**** SOURCE MATERIAL ****

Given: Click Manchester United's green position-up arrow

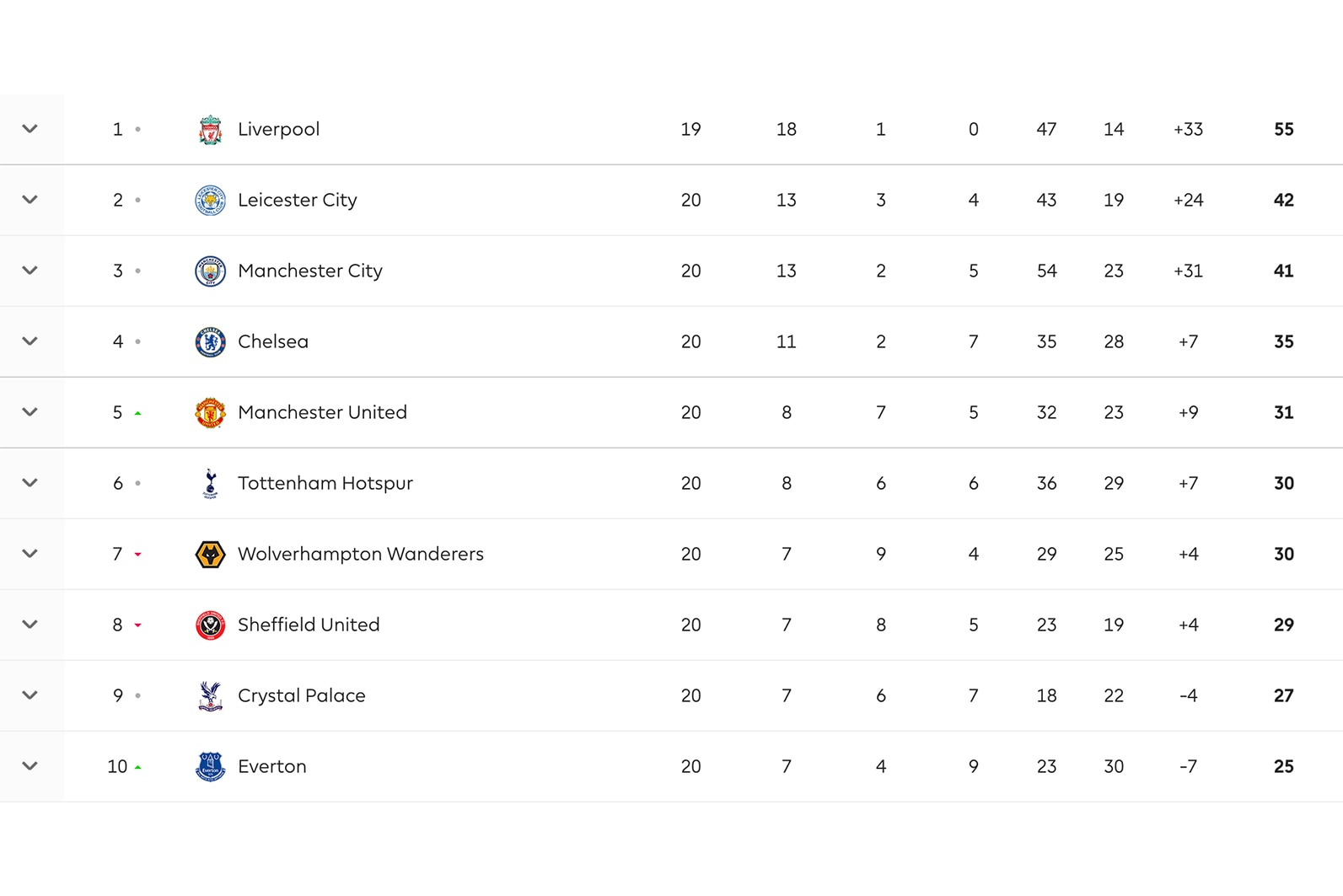Looking at the screenshot, I should pos(137,414).
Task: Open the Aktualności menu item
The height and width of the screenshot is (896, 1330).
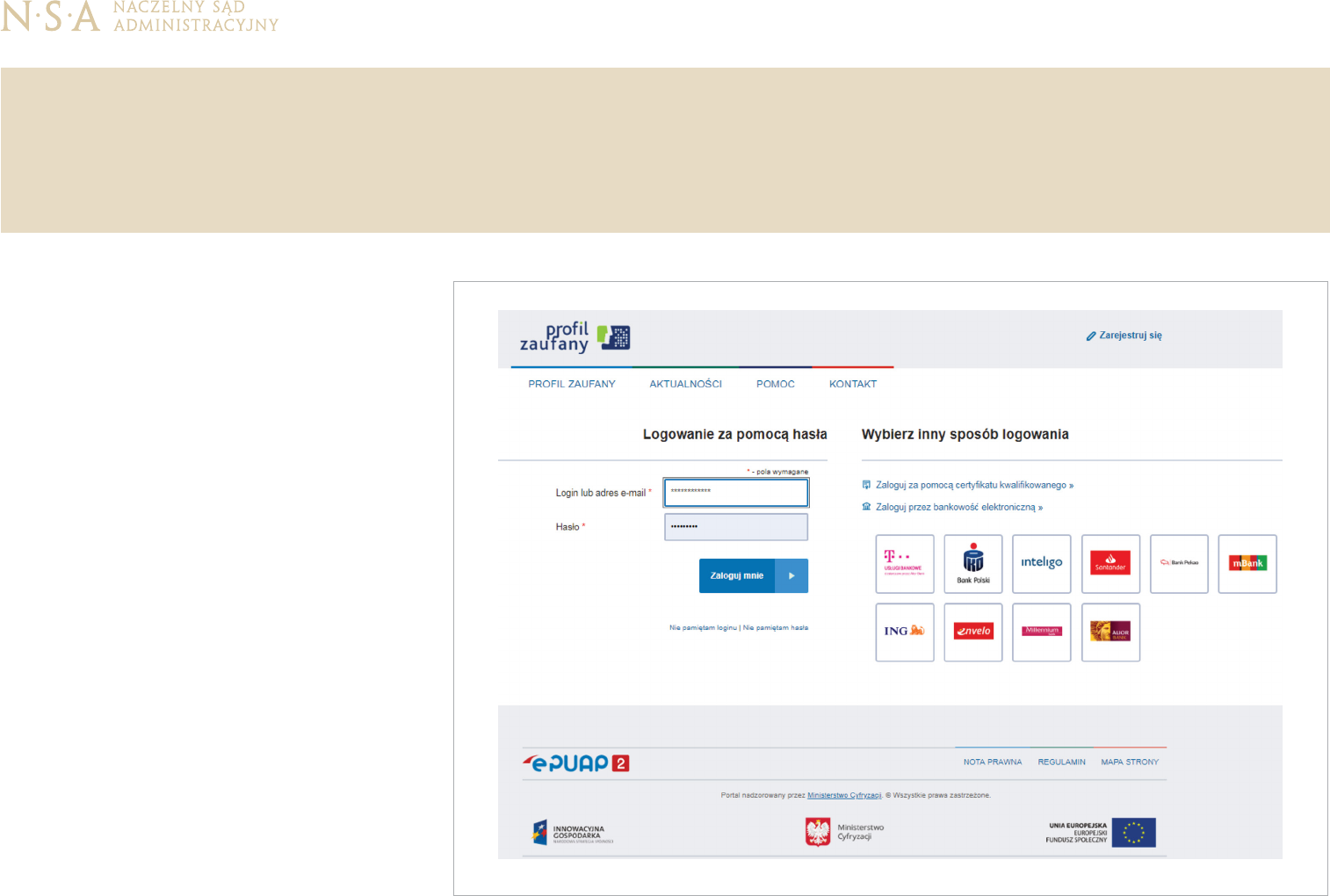Action: (x=685, y=384)
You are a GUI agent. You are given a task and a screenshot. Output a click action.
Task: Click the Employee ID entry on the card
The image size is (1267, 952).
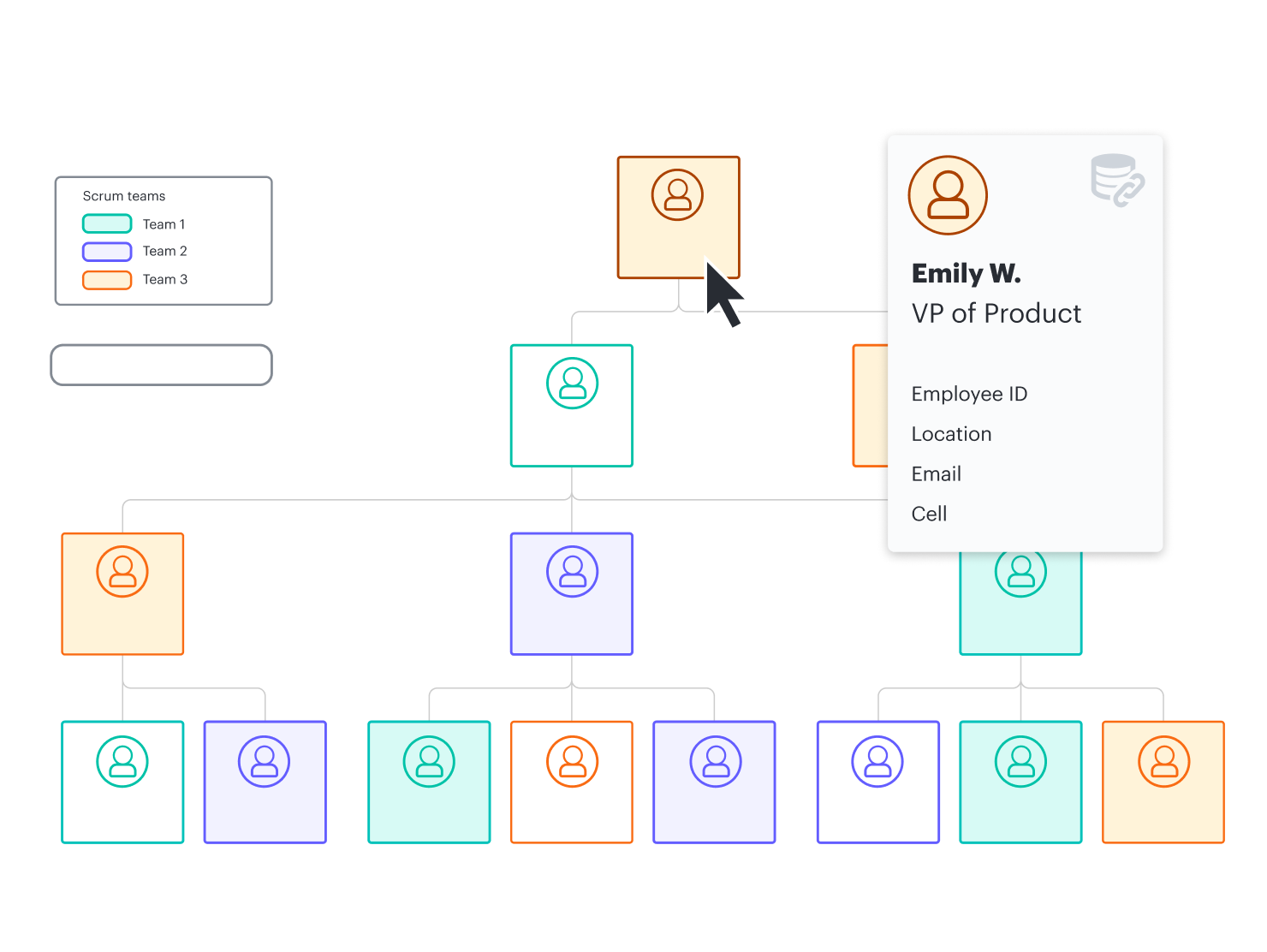point(969,394)
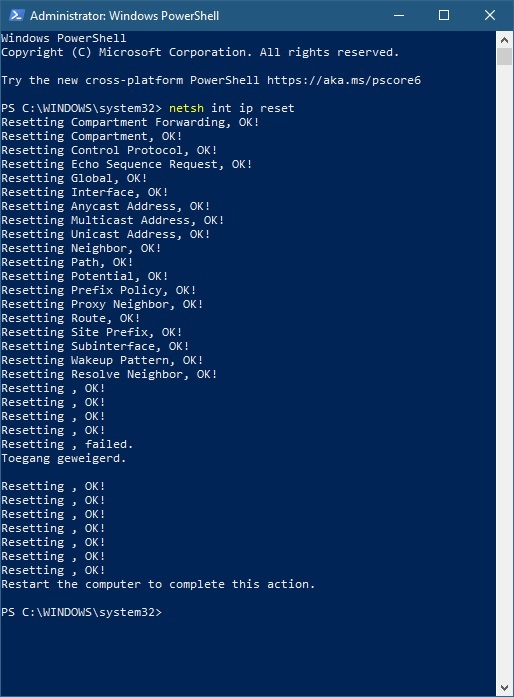Click the 'Resetting Wakeup Pattern, OK!' line
The width and height of the screenshot is (514, 697).
tap(102, 360)
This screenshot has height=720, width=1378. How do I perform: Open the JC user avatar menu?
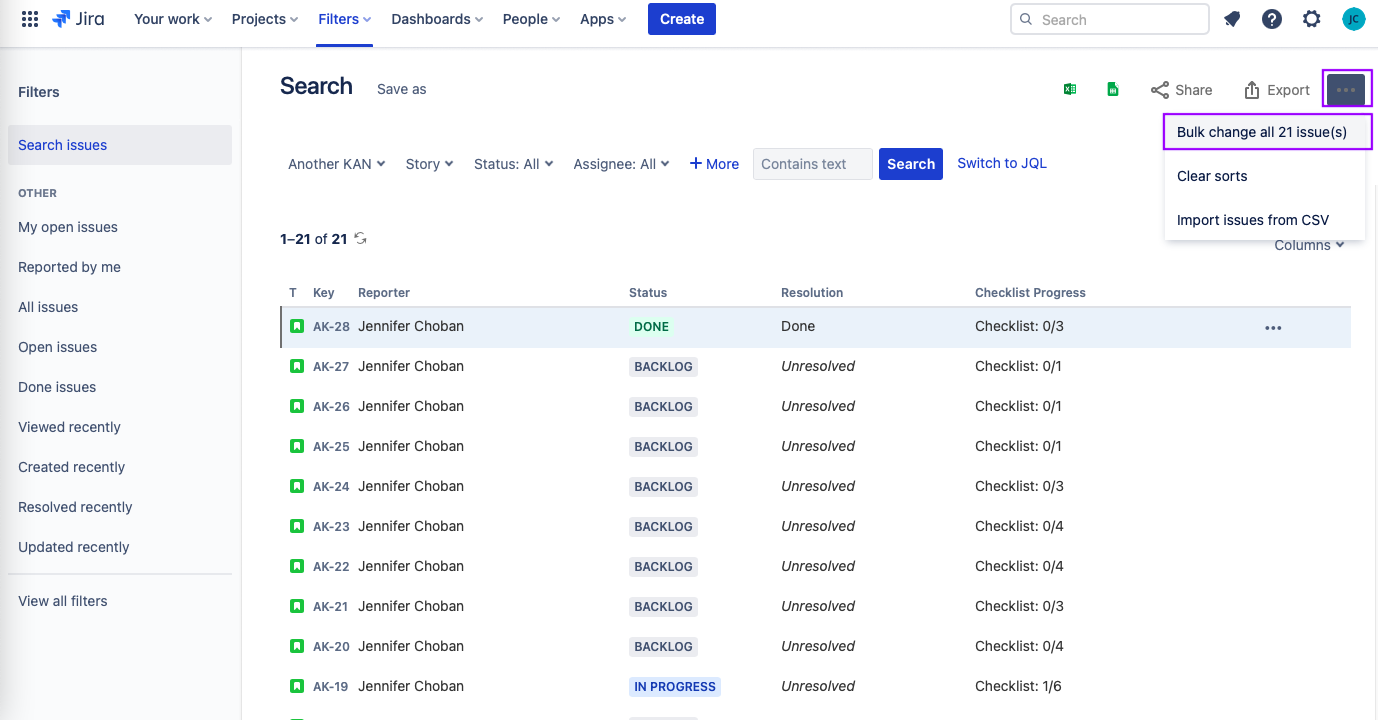pyautogui.click(x=1353, y=19)

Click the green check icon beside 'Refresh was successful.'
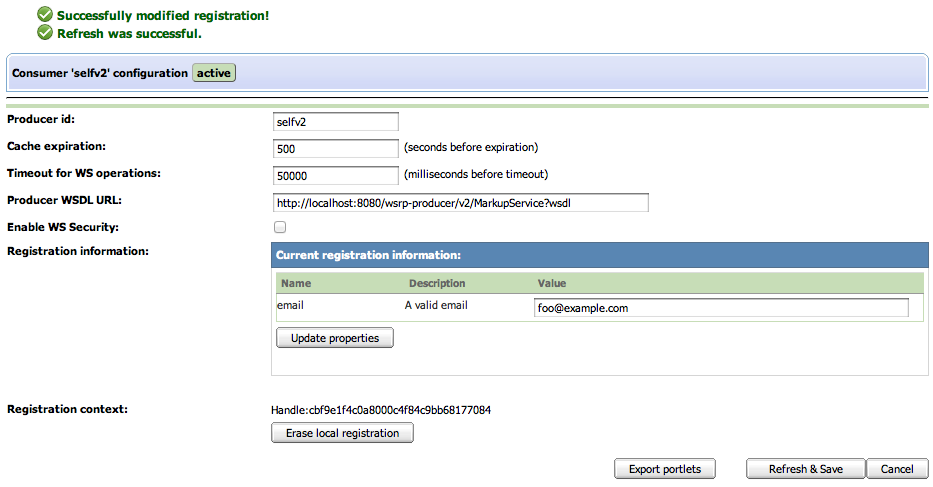coord(44,33)
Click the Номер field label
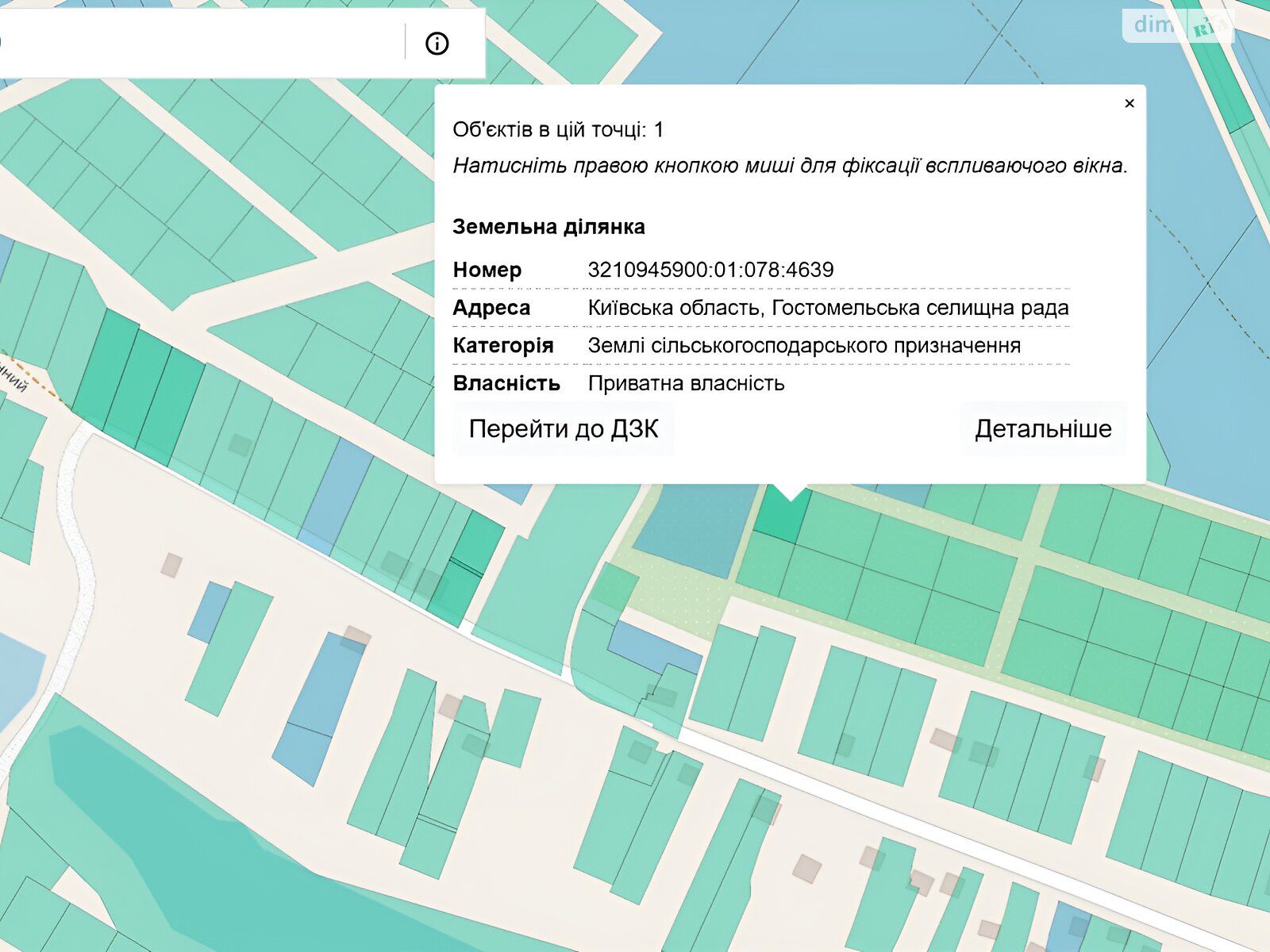 tap(487, 270)
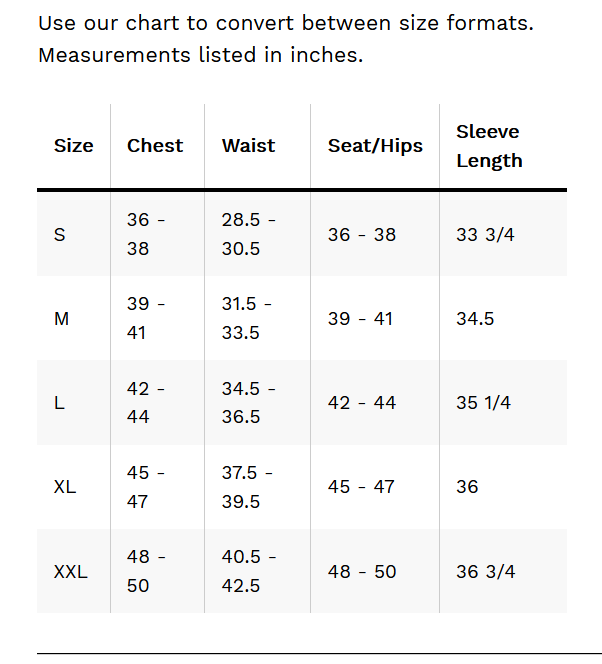The image size is (602, 664).
Task: Click the Seat/Hips column header
Action: click(x=375, y=146)
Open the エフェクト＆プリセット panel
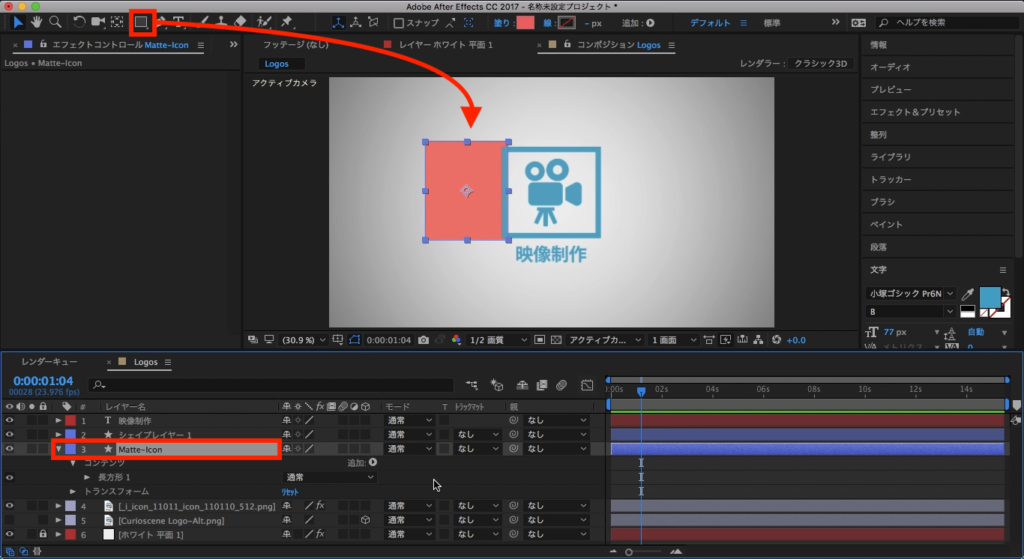The image size is (1024, 559). 914,112
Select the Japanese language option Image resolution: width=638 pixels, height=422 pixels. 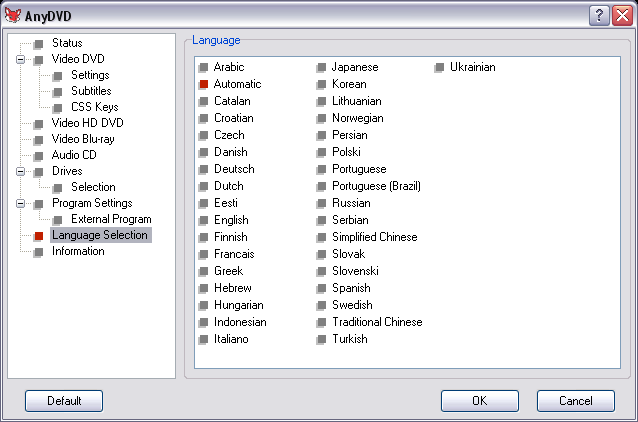pyautogui.click(x=355, y=67)
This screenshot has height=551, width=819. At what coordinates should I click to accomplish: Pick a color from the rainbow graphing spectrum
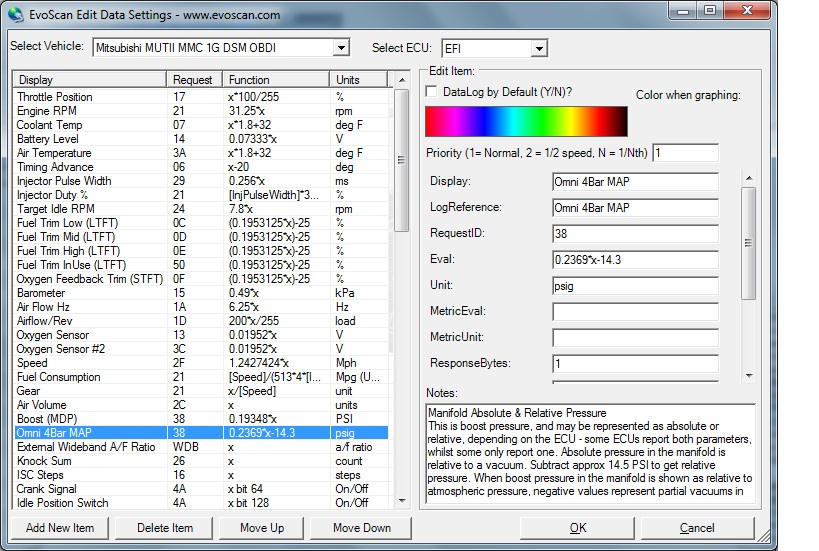point(526,121)
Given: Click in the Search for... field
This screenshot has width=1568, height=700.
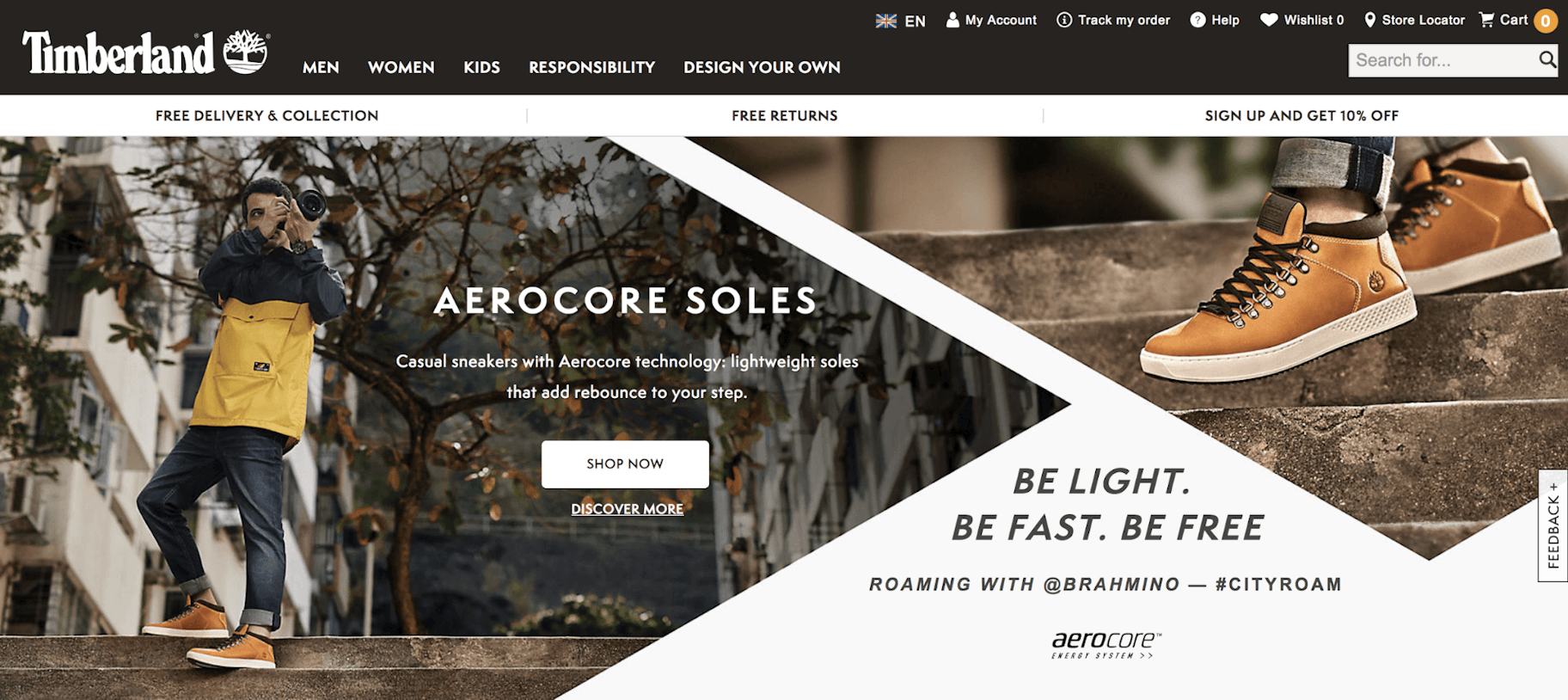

****

Repeat the records above exactly, from the first line through the line that contains "Task: Click the Employee ID entry on the card", and leave out the pictures.

**RESPONSE BELOW:**
Given: Click Manchester United's green position-up arrow

Looking at the screenshot, I should pos(137,414).
Task: Open the Aktualności menu item
The height and width of the screenshot is (896, 1330).
Action: (x=685, y=384)
You are a GUI agent. You are given a task and a screenshot. Output a click action.
Task: Click the Employee ID entry on the card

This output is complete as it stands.